= Data extracts =
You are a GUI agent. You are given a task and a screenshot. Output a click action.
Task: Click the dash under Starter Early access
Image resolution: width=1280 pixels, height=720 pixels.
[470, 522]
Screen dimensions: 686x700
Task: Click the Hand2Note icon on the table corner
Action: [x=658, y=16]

= Brief =
Only these lines should appear in the reply: the one containing "Image resolution: width=1280", the last line of the data, and all lines between them, each copied exactly.

= Written solution =
Image resolution: width=1280 pixels, height=720 pixels.
[470, 522]
Screen dimensions: 686x700
Task: Click the Hand2Note icon on the table corner
Action: [x=658, y=16]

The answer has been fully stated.